Every line from the one with "[Instagram] (563, 40)" to the end of the data needs to be copied exactly, and no line before it.

(Saved data entries)
◆ ◆ ◆
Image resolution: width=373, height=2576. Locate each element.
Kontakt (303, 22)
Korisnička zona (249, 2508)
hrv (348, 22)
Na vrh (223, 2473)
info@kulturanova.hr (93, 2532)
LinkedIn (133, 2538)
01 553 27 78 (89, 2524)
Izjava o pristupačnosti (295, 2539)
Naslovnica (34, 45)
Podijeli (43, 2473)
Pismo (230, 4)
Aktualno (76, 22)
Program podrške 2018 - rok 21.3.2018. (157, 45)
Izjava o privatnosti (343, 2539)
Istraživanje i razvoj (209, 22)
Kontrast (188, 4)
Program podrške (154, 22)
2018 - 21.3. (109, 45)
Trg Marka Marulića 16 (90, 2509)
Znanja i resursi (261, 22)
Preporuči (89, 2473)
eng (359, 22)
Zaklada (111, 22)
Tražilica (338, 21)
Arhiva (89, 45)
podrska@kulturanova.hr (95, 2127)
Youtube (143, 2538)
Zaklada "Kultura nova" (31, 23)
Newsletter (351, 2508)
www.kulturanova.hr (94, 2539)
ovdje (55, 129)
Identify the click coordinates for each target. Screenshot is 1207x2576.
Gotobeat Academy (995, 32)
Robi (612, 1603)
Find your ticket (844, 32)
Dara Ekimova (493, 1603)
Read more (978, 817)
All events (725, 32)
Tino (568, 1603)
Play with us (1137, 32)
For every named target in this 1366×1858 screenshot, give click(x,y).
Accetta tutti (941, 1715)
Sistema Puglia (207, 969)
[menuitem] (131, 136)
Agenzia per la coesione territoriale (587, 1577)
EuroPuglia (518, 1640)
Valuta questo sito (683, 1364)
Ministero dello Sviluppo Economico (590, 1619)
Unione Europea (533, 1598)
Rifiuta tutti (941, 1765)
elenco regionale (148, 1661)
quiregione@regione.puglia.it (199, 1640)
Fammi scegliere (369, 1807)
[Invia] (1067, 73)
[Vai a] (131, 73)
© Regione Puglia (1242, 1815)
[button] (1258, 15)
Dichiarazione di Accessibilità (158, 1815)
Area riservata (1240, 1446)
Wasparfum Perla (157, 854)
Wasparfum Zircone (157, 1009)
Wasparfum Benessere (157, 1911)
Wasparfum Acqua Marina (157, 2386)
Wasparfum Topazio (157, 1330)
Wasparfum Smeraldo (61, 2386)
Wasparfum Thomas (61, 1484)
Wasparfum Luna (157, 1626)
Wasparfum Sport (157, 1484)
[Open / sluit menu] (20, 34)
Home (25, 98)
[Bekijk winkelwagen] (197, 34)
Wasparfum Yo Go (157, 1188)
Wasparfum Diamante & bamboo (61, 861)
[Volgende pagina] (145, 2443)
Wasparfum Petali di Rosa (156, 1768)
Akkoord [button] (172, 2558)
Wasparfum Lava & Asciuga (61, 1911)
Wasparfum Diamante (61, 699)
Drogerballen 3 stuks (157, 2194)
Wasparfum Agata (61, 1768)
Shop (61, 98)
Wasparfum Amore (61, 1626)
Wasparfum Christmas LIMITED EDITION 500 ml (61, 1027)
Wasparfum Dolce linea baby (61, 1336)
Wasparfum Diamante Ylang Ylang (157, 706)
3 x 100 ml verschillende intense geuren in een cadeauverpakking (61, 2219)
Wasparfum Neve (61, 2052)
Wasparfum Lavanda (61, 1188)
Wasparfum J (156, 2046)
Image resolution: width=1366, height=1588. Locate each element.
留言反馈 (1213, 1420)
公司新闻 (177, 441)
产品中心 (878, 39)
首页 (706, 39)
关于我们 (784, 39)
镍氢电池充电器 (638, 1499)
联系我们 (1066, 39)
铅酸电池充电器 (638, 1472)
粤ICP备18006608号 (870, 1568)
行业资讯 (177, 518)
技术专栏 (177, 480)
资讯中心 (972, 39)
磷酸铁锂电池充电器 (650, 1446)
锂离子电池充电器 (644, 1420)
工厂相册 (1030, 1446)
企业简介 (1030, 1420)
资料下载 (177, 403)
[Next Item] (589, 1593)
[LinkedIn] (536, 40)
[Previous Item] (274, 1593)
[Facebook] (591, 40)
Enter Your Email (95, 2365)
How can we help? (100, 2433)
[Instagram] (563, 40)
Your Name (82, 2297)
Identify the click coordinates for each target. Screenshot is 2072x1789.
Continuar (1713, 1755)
◆ ◆ ◆
#### [Task solution]
[Instagram] (563, 40)
Your Name (82, 2297)
Identify the click coordinates for each target. Screenshot is 2072x1789.
Continuar (1713, 1755)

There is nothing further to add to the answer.